[Saved entries]
==============================

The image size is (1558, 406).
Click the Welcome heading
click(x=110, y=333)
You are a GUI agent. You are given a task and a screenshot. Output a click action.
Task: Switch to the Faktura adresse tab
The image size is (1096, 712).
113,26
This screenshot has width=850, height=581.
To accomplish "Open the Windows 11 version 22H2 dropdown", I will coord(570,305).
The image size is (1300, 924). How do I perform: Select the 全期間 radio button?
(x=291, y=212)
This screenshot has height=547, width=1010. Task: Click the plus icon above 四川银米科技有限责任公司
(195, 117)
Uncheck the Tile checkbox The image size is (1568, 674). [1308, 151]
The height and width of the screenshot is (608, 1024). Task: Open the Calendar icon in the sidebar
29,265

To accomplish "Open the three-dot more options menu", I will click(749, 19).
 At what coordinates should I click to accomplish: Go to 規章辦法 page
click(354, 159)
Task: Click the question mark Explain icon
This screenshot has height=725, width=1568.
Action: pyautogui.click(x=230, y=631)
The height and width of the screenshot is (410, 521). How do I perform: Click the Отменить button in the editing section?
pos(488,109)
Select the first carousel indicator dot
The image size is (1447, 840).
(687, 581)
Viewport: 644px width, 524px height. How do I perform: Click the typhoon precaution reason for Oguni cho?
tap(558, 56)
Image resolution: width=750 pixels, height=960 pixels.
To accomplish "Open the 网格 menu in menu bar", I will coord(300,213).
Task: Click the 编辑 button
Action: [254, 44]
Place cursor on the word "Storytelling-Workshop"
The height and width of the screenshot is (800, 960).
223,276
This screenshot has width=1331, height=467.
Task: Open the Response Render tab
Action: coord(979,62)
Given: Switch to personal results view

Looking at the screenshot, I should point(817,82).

==============================

= Your objective =
Retype every line above with nothing changed.

= Task solution =
The image size is (1558, 406).
Click the Welcome heading
click(x=110, y=333)
You are a GUI agent. You are given a task and a screenshot. Output a click action.
Task: Switch to the Faktura adresse tab
The image size is (1096, 712).
113,26
This screenshot has width=850, height=581.
To accomplish "Open the Windows 11 version 22H2 dropdown", I will coord(570,305).
The image size is (1300, 924). How do I perform: Select the 全期間 radio button?
(x=291, y=212)
This screenshot has height=547, width=1010. Task: Click the plus icon above 四川银米科技有限责任公司
(195, 117)
Uncheck the Tile checkbox The image size is (1568, 674). [1308, 151]
The height and width of the screenshot is (608, 1024). Task: Open the Calendar icon in the sidebar
29,265

To accomplish "Open the three-dot more options menu", I will click(749, 19).
 At what coordinates should I click to accomplish: Go to 規章辦法 page
click(354, 159)
Task: Click the question mark Explain icon
This screenshot has height=725, width=1568.
Action: pyautogui.click(x=230, y=631)
The height and width of the screenshot is (410, 521). How do I perform: Click the Отменить button in the editing section?
pos(488,109)
Select the first carousel indicator dot
The image size is (1447, 840).
(687, 581)
Viewport: 644px width, 524px height. How do I perform: Click the typhoon precaution reason for Oguni cho?
tap(558, 56)
Image resolution: width=750 pixels, height=960 pixels.
To accomplish "Open the 网格 menu in menu bar", I will coord(300,213).
Task: Click the 编辑 button
Action: [254, 44]
Place cursor on the word "Storytelling-Workshop"
The height and width of the screenshot is (800, 960).
223,276
This screenshot has width=1331, height=467.
Task: Open the Response Render tab
Action: coord(979,62)
Given: Switch to personal results view

Looking at the screenshot, I should point(817,82).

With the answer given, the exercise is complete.